The system had been tested for several weeks before it was put into operation at full capacity and allowed Pope Benedict to hold the "first ecological general audience in the Vatican", as officials call it. Due to the new system, 300 megawatt hours of energy will be produced a year which is enough for the "Nervi Hall" and neighboring buildings. Besides, it will be possible to reduce emissions of carbon dioxide by 225 tons. Therefore 80 tons of oil will be preserved each year.

It's worth mentioning that German enterprises SolarWorld and SMA Solar Technology elaborated and donated the system priced at 1.2 million euro.

"This is a very courageous initiative," said Carlo Rubbia, who won Nobel Prize in physics in 1984 and was invited to the official opening in the Vatican. As he said at the ceremony, the sun preserves 100,000 times the energy provided by terrestrial energy sources, that's why it necessary to investigate this field of science and to invest researches which have a direct connection with our future.

The Vatican is going to continue its activity. As Cardinal Giovanni Lajolo, the governor of Vatican City said the state was considering a new plan which was even more ambitious than the previous one. It's connected with the use of land to the North of Roma, which belongs to the Vatican and serves as a broadcasting center managed by Vatican Radio. Thanks to the new project the place called Santa Maria di Galeria can become an alternative exporter of energy.

"We are thinking of a solar energy system on 300 hectares (740 acres) at the site," said Giovanni Lajolo.
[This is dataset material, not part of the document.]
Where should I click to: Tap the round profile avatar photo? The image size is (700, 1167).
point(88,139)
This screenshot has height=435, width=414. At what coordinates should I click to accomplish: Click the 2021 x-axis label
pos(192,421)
Pier Carlo Cuscianna, head of technical services for Vatican City, noted that as a result of this project it would be possible to get six times the energy necessary for activating transmission antennas. According to Cuscianna, it's "just an idea" at the present moment, but he really hopes this project will move to the development stage in the course of time.

As officials report, more retrievable power sources will be installed to cover 20 percent of the Vatican needs by 2020 in accordance with a suggestion made by the European Union.